Black Templars FTW!!!! 
tHEY WILL KILL EVERYTHING IN AN INSANE CRUSADE then they will find a way to bring Dorn and The EMP back and they will kill everything.


----------



## bobss (May 18, 2008)

yeh and i have wikipedia, it states



> Most Necrons are tall, skeletal figures made of a living metal, or in some rare cases they are a polymer-type material, which provides excellent protection in battle and also has the special self-repair effect, which means even heavily damaged Necrons can quickly return to the battle. Psychologically the Necrons are a shadow of their former selves, it is unknown how much independent thought they are capable of. It is mentioned in Xenology that some Necrons may have retained memories. In any case, the Necron Lords are the only Necron that are known as being sentient.[1


yet it also states how they used to be made of flesh so i suppose you are correct

well basically the thread is about who will win, however if its a question of ' who will be left ' then it will be the ctan, because as the universe falls apart and matter is destroyed they will only be left

from a ' military ' point of view it could be any races , but the hot favorites seem to be 

1. nids
2. necs
3. daemons

and anyway lets face it , if ALL the daemons in the warp came out then they would overwhelm the galaxy before you can say khan, but they wont, there too obsessed about fighting rival gods


----------



## delta555 (May 27, 2008)

id say guard if they use their brains
without the brains they would be owned because we seem to kill nids but they keep coming from somewhere orks are huge (brains) let the orks kill the nids eldar kill the orks tau kills the necrons while we claim peace then sm kill tau and then we must learn to harness the power of the golden throne everywhere or else demons keep coming but demons do need bodie so in the end what is a possessed bodies if its limbs are gone
so the imperium could survive if we figured out more about nids but mainly chaos deamons is the poblem id say


----------



## bobss (May 18, 2008)

lol no chance, no matter how much faith they have in the emperor IG get mown down in their billions...


----------



## Harlequinn Farsight (Feb 27, 2010)

Truthiness08 said:


> Well seeing as how the Necrons could sleep through this whole thing with out every single tomb waking up, then sure the Necrons would be the last race around. But from the stand point of the actual race that would be "standing"......Tyranids, I think they will consume everything in the galaxy. I mean we've only seen a mire fraction of its true size. Think about it, a completely foreign race that has conquered and consumed many other galaxies......GALAXIES. Thats a lot of food people, making for a very large cockroach.

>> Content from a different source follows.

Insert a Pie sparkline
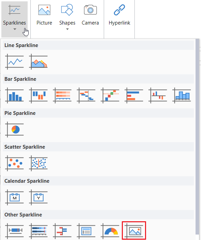The image size is (201, 240). [x=14, y=130]
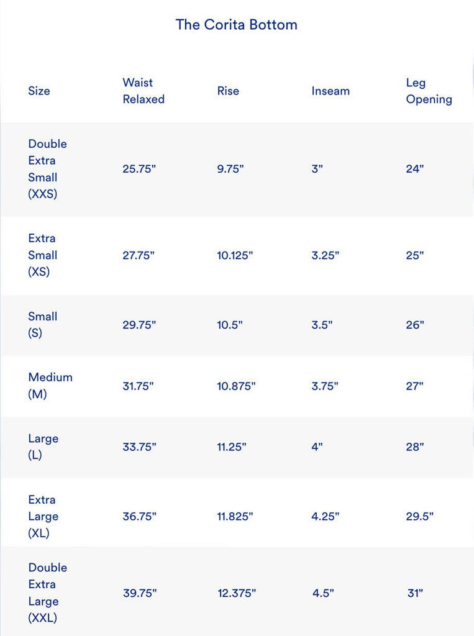Select the Inseam column header
This screenshot has height=636, width=474.
330,91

how do we know nids have consumed whole galaxies they could just be a microbe that devoleped on some kind of DW where they evolved rapidly into creatures that absorb the best genetic traits of their prey, while im no expert i think thats a pretty good explanation


----------



## Aramoro (Oct 7, 2009)

NNNNNeeeccrroooooooooooo

Check the last posted date before resurrecting long dead threads. Almost 2 years old, that's good going. 

Aramoro


----------



## DonFer (Apr 23, 2010)

MMmmh, lets see:

Tyranids eat Orks, Necrons slay tyranids, Imperium kills Tau, Daemons and Chaos eat Imperium and destroy themselves in the process (stupid bastards), Eldar die to the Necrons... 

Conclussion: Necrons will prevail. Sad but true 

PS. In a remote moon of Saturn a small enclave of humans still stands waiting for the right moment to strike back... :biggrin:


----------



## Bane_of_Kings (Oct 28, 2009)

Nope. You're all wrong. Well, If Games Workshop decides where the fluff will go next: The Ultramarines will annihlate Chaos. Then Orks. Then Eldar. Then Necrons. Then Tau. Then Tyranids.

-BoK


----------



## lawrence96 (Sep 1, 2008)

Humanity wins, for several reasons

1: We rock
2: The Necrons will want to keep us alive (or rather non-extinct) for C'Tan Nommies, after all why go to the trouble of seeding the pariah gene if you just wanted them extinct, why not just extinctify them immediately
3: Chaos Gods will want us alive to provide them with souls for food/power source thing, we die out and a fair portion of what powers them is gone as well.
4: Eldar will want to keep us alive, just to distract the other races away from them.
5: We Rock

Essentially 3 races have a vested interest in keeping humanity (not neccesarily the imperium, but certainly humanity) around, given humanities ability to endure and perservere eventually we will rebuild and win!


----------



## Classs (Jan 18, 2009)

In the final Battle agains the Necrons Eldar use the last of their strengh to help the humans defeat the necons, shortly before Tyrinids consume everything.

OR

IF one of the C'Tan, say the most powerfull of them all, were to wreak havoc in the inner solar system destroying mars and earth then Necron will be the last one standing.

OR

Significant techological advances allow the Tau to blow away all oppsition

OR....


----------



## World Eater XII (Dec 12, 2008)

Galactic warming....nuff said


----------



## King Gary (Aug 13, 2009)

Bit of a Terry Pratchet view -

The problem with chaos is that they are led by gods. Gods require belief, without belief they would weaken and eventualy die. The chaos gods exist because intelligent life has fears through which the gods of chaos gain existence and power, without those fears the chaos gods would cease to exist. Of course that situation would only ever happen if all life was wiped out. So not chaos anyway


----------



## mynameisgrax (Sep 25, 2009)

Hmm...well, here's the order that I think the races will die (some are more or less simultaneous):

1. Eldar/Dark Eldar

Yeah, they're not called a dying race for nothing. Off they go. Dark Eldar will fall at about the same time, I feel. More likely than not, they'll eventually have to combine forces, and then either be fully eliminated, or wind up destroying each other.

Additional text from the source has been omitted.